Setting up webhooks safely
Webhooks are the primary integration surface for downstream systems. Getting them wrong is the single most common production bug. Here's the playbook.
Webhook integrations fail in three classic ways: signature verification is skipped or wrong, idempotency is not enforced, and retries are not handled. Each of these is a one-line fix once you know the pattern. This guide covers all three, plus the operational practices that keep your subscriber from becoming a noisy neighbor.
1. Verify the signature
Every RateStack delivery carries an X-RateStack-Signature header (sha256 hex) and an X-RateStack-Timestamp header (Unix epoch seconds). The signature is HMAC-SHA256 over ${timestamp}.${body} using the subscription secret. Verify it. Constant-time compare. Reject if it does not match or if the timestamp is older than 5 minutes.
import crypto from "node:crypto";
export function verifyWebhook(
body: string,
headers: Record<string, string>,
secret: string,
): boolean {
const sig = headers["x-ratestack-signature"]?.replace(/^sha256=/, "") ?? "";
const ts = Number(headers["x-ratestack-timestamp"] ?? "0");
if (!Number.isFinite(ts)) return false;
if (Math.abs(Date.now() / 1000 - ts) > 300) return false;
const expected = crypto
.createHmac("sha256", secret)
.update(`${ts}.${body}`)
.digest("hex");
return crypto.timingSafeEqual(Buffer.from(expected), Buffer.from(sig));
}2. Idempotency on every consumer
Every delivery carries an X-RateStack-Event-Id. Use it as your idempotency key. Store the eventId in your database with a uniqueness constraint; if a delivery is retried, your insert fails on the unique constraint and you ack 200 (we ack the eventId, not the side effect).
Critically: ack 200 even on duplicate deliveries. If you 5xx on duplicates, RateStack will keep retrying. If you 200 on duplicates, RateStack moves on.
3. Handle retries
Retries are exponential: 30s, 1m, 2m, 5m, 15m, 30m, 1h, 4h. Up to 8 attempts. After that, the delivery moves to the DLQ. You should design your subscriber to be tolerant of out-of-order arrivals (because retries are out-of-order with respect to fresh events), but RateStack does guarantee in-order delivery per subscription on the happy path.
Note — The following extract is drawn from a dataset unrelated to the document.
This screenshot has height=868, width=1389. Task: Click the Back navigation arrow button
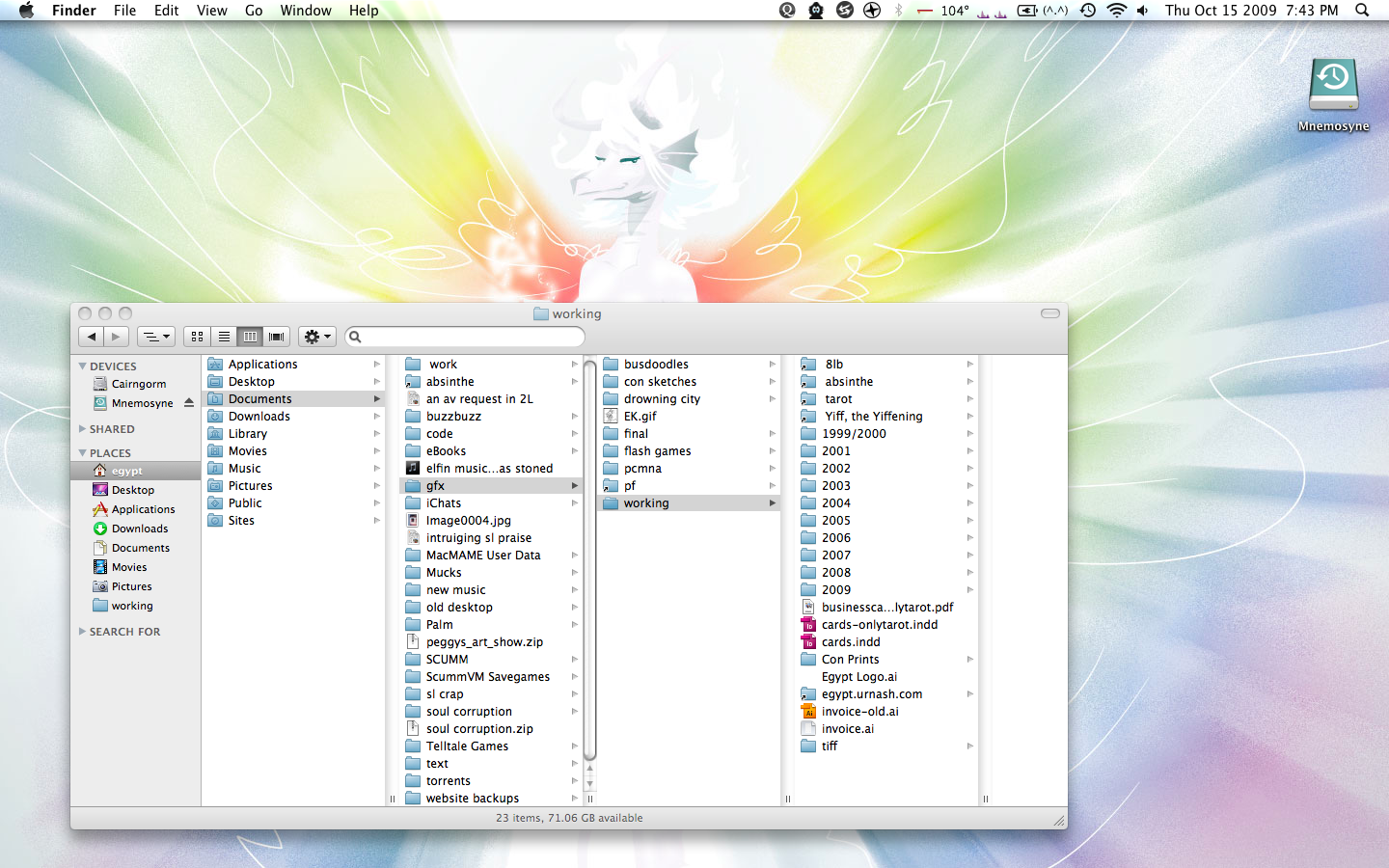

4. Don't do work in the request handler
Ack the webhook, enqueue the work. Synchronous heavy work in the webhook handler causes timeouts (RateStack times out at 30 seconds), which causes retries, which causes back-pressure. The pattern is: receive → verify → dedupe → enqueue → ack 200. The actual processing happens off the critical path.
5. Operational hygiene
Health-check your webhook endpoint and alert on the RateStack burndown (your delivery success rate is queryable via the API). When deploying subscribers, deploy the new version first, drain the old, then switch DNS — never the other way. The 5-minute timestamp window protects you from clock skew, but only if your clocks are in fact roughly in sync.
6. The DLQ is your friend
When something goes wrong, the DLQ is where the payloads end up. Replay works fine — the DLQ replay endpoint is rate-limited so it does not stampede your subscriber when you're recovering from a bad deploy. Make a habit of inspecting the DLQ weekly; it is the single best indicator of subscriber health.
Common mistakes
- Comparing signatures with
===(timing attack). - Skipping the timestamp window check.
- Idempotency by request body hash instead of eventId (false negatives on retries).
- Returning 5xx on duplicates.
- Synchronous external calls in the webhook handler.
Get these right and webhooks are boring. They'll be the most reliable part of your integration. Get them wrong and you'll spend a lot of time debugging things that the platform is not actually doing wrong.